Pharmacometabolic response to pirfenidone in pulmonary fibrosis detected by MALDI-FTICR-MSI.

Eur. Respir. J. 52:1702314 (2018)
Verlagsversion Postprint DOI PMC
Open Access Green
Idiopathic pulmonary fibrosis (IPF) is a fatal condition that reduces life expectancy and shows a limited response to available therapies. Pirfenidone has been approved for treatment of IPF, but little is known about the distinct metabolic changes that occur in the lung upon pirfenidone administration.Here, we performed a proof-of-concept study using high-resolution quantitative matrix-assisted laser desorption/ionisation Fourier-transform ion cyclotron resonance mass spectrometry imaging (MALDI-FTICR-MSI) to simultaneously detect, visualise and quantify in situ endogenous and exogenous metabolites in lungs of mice subjected to experimental fibrosis and human patients with IPF, and to assess the effect of pirfenidone treatment on metabolite levels.Metabolic pathway analysis and endogenous metabolite quantification revealed that pirfenidone treatment restores redox imbalance and glycolysis in IPF tissues, and downregulates ascorbate and aldarate metabolism, thereby likely contributing to in situ modulation of collagen processing.
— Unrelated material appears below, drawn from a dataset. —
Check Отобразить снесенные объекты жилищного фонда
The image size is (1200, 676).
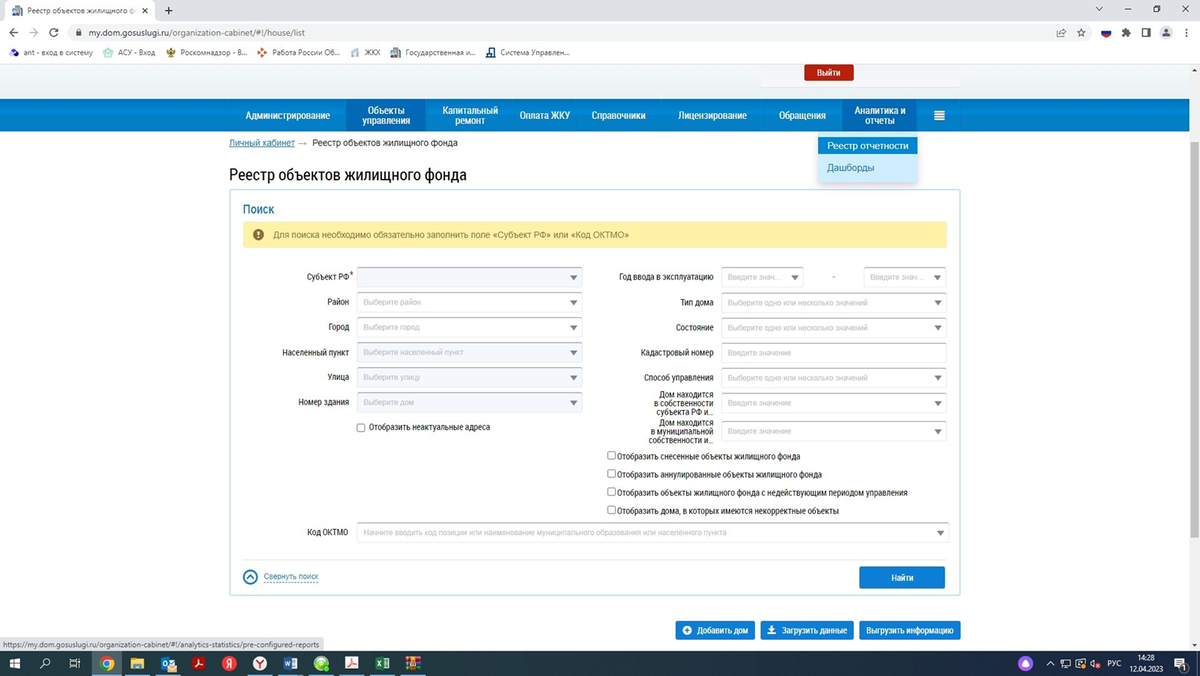pyautogui.click(x=611, y=455)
As such, we detected specific alterations in metabolite pathways in fibrosis and, importantly, metabolic recalibration following pirfenidone treatment.Together, these results highlight the suitability of high-resolution MALDI-FTICR-MSI for deciphering the therapeutic effects of pirfenidone and provide a preliminary analysis of the metabolic changes that occur during pirfenidone treatment in vivo These data may therefore contribute to improvement of currently available therapies for IPF.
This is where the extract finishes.